The following is a list of important options used by PASTA. Note that by default PASTA picks these parameters
for you, and thus you might not need to ever change these:

   * Initial tree: 
     If a starting tree is provided using `-t` option, then that tree is used.
     If the input sequence file is already aligned and `--aligned` option is provided, then PASTA computes a ML tree on the input alignment and uses that as the starting tree. 
     If the input sequences are not aligned,  PASTA uses the procedure described in the PASTA paper for estimating the starting alignment and tree. PASTA 
	1. randomly selects a subset of your sequences (size 100).
	2. estimates an alignment on the subset using subset alignment tool (default MAFFT-l-insi).
	3. builds a HMMER model on this "backbone" alignment.
	4. uses hmmalign to align the remaining sequences into the backbone alignment. 
	5. runs FastTree on the alignment obtained in step 4.

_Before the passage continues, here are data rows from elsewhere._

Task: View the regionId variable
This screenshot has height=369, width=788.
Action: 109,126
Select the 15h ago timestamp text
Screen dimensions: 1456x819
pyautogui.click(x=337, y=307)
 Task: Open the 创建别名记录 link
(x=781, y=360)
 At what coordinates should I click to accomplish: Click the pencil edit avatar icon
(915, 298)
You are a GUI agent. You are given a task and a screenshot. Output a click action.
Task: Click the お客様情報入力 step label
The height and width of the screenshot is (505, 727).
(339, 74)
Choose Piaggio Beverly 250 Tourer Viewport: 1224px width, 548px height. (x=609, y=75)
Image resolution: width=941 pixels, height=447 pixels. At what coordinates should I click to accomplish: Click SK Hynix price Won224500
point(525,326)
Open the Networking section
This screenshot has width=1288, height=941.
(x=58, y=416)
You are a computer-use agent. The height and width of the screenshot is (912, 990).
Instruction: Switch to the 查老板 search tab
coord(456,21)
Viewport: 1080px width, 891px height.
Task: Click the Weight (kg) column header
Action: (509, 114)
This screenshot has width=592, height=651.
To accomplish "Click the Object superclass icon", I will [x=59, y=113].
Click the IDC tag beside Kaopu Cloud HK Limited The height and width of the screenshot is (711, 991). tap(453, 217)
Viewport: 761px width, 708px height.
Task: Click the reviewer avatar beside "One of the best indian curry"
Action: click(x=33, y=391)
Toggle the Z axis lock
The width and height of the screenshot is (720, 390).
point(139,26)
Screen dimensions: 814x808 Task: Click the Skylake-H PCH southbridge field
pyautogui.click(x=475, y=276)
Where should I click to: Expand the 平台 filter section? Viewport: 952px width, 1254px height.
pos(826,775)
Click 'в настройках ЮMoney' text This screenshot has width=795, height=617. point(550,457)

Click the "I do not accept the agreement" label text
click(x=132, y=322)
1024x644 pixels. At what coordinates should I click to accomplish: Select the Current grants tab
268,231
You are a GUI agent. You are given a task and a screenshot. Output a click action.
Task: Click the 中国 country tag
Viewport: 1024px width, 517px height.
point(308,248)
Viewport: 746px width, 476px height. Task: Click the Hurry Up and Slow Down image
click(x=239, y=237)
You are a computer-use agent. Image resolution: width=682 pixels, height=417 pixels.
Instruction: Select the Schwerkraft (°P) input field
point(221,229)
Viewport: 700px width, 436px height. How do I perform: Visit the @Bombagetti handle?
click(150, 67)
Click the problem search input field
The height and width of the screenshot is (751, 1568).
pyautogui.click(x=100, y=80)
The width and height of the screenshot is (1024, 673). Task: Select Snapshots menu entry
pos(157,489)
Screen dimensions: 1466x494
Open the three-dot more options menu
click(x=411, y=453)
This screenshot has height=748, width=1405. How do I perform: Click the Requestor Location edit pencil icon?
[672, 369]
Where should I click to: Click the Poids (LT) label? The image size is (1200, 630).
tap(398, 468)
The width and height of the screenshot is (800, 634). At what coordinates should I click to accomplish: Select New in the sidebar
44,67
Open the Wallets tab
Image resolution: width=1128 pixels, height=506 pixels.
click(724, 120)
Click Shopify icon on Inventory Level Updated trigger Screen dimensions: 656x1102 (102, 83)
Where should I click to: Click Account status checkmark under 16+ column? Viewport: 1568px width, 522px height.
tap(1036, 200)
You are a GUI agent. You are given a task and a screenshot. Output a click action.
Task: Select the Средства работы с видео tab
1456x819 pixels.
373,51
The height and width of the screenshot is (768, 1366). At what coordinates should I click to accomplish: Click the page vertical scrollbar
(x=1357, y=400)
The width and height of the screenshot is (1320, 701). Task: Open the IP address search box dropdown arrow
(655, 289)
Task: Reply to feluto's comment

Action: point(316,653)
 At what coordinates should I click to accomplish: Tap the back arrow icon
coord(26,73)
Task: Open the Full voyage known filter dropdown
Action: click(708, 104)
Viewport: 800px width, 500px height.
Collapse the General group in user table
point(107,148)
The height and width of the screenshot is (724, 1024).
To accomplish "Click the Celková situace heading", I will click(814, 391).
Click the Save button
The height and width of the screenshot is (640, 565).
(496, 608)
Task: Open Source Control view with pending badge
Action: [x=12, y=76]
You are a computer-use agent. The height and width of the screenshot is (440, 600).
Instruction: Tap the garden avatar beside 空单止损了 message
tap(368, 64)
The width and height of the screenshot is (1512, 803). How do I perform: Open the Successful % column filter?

   * Maximum subset size: two options are provided to set the maximum subset size: `--max-subproblem-frac` and `--max-subproblem-size`. 
     -frac is a number between 0 and 1 and sets the maximum subset size as a fraction of the entire dataset. -size sets the maximum size as a absolute number.
     When both numbers are provided (in either configuration file or the command line), the *LARGER* number is used. 
     This is an unfortunate design (legacy of SATe) and can be quite confusing. Please always double check the actual subset size reported by PASTA and make sure it is the value intended.


Debug
-------
To show debug information, set the following environmental variables: `PASTA_DEBUG=TRUE`, `PASTA_LOGGING_LEVEL=DEBUG`, and optionally `PASTA_LOGGING_FORMAT=RICH`.


LICENSE
===
PASTA uses the same license as SATe (GNU Public License).